Tuve la ocasión de regresar a Teruel para celebrar una boda y una Primera Comunión. Pero, en pleno Valencia, un camión chafó la parte trasera izquierda del coche, llegando a la ciudad de los amantes como mejor pude. La reparación me costó 850 pesetas. El chófer del camión, que se había echado a su derecha sin haberme visto, se quedó maravillado de que no se lo recriminara ni le tomara nota de la matrícula. Y es que el tiempo lo llevaba justo para llegar a Teruel.
Acompañando a dos religiosos de mi comunidad, pasé una semana de retiro en Javea (Alicante), en el monasterio de frailes jerónimos, situado a las afueras. Era un edificio nuevo que albergaba, entonces, a siete monjes. En el dintel de la puerta de la celda ponía San Julián. La ventana daba al patio central en el que había un Crucifijo de piedra y un aljibe. La habitación era sencilla y cómoda: cama, mesilla y lavabo. Sobre la cabecera de la cama una cruz pequeña, sin Cristo.

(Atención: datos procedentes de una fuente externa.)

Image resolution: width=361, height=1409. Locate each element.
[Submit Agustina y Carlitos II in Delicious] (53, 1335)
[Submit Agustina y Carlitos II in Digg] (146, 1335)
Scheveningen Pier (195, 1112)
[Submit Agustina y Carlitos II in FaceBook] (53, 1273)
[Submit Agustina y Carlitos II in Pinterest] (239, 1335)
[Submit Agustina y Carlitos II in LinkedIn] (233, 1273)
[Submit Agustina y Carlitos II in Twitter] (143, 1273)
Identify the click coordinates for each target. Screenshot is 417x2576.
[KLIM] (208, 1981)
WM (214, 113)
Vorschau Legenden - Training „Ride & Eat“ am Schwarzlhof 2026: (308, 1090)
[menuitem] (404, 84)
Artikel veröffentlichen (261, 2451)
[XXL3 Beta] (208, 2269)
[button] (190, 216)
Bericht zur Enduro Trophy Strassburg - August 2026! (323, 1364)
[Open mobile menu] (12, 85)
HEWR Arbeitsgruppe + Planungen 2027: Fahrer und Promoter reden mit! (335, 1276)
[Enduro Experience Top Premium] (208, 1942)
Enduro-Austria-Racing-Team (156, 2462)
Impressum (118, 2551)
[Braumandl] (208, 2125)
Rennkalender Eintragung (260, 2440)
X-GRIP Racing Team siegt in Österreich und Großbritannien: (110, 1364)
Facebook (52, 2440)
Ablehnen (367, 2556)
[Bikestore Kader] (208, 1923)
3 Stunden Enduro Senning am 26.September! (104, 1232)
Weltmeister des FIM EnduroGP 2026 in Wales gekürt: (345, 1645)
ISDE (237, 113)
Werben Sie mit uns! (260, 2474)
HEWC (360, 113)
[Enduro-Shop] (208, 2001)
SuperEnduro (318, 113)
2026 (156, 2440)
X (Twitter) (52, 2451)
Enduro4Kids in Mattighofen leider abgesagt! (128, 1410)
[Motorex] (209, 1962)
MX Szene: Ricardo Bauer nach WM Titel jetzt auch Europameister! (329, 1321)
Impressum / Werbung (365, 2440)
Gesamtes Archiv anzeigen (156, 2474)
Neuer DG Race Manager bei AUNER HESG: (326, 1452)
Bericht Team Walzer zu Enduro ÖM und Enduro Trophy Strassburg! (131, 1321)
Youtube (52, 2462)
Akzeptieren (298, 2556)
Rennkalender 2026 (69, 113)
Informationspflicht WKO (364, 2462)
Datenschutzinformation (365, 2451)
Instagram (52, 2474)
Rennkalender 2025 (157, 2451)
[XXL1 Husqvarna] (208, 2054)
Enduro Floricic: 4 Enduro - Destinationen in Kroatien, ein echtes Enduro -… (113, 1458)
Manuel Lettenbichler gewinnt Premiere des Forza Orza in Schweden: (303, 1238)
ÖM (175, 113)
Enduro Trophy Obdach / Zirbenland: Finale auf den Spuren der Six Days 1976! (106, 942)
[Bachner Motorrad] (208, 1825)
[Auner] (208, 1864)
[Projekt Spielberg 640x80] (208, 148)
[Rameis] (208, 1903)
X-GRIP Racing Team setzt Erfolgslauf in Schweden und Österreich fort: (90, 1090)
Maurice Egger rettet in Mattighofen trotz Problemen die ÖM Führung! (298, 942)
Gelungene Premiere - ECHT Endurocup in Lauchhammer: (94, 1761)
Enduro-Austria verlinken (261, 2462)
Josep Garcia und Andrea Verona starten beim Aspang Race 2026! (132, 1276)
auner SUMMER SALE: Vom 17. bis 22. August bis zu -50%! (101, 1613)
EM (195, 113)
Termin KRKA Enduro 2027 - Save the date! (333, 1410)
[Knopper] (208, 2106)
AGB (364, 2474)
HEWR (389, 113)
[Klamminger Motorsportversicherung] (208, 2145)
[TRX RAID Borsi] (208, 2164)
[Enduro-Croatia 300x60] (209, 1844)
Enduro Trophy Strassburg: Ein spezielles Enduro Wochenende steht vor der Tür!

Como llegué resfriado, un monje me llevó el desayuno a la celda, pero cada día nos levantábamos a las 6 de la mañana. La comida, buena y simple, la teníamos a las 13´45, y la cena a las 20´45. Con esos monjes compartimos, igualmente, el rezo, la Misa y las conversaciones. Y el Prior me enseñó una plegaria a la Virgen, del maestro Aragüés, titulada Bajo tu amparo. 
Octubre, sin embargo, fue mi mes más viajero. Recorrí pueblos, colegios y conventos hablando del seguimiento a Jesucristo. Eso es lo que me preocupaba y eso es lo que me sigue preocupando: el seguimiento a Jesucristo. Esto es lo que da sentido a mi vida. Hasta final de año, esa actividad misionera fue constante. Cuando volvía a Hellín, mi descanso consistía en la escucha de música clásica y en hablar con los compañeros de comunidad. 
Cuando viajaba, si iba solo, no tenía ningún inconveniente en subir al coche a los que hacían autostop. Hay que tener en cuenta que, entonces, se usaba mucho ese sistema, y yo mismo lo utilicé muchas veces. Desgraciadamente, esa forma de viajar se ha ido perdiendo, pues la gente vive un clima de desconfianza generalizada, debido a desgracias ocurridas con tal motivo. Aparte de que, hoy, casi todo el mundo tiene coche. Tanto viajar no estaba exento de algún percance, como la colisión en cadena producida en la carretera de Alcantarilla a Murcia, aunque sin riesgo notable ni para el vehículo ni para mí. Con el pasar de los años fui comprendiendo que los grandes riesgos y problemas no son, precisamente, los de la carretera.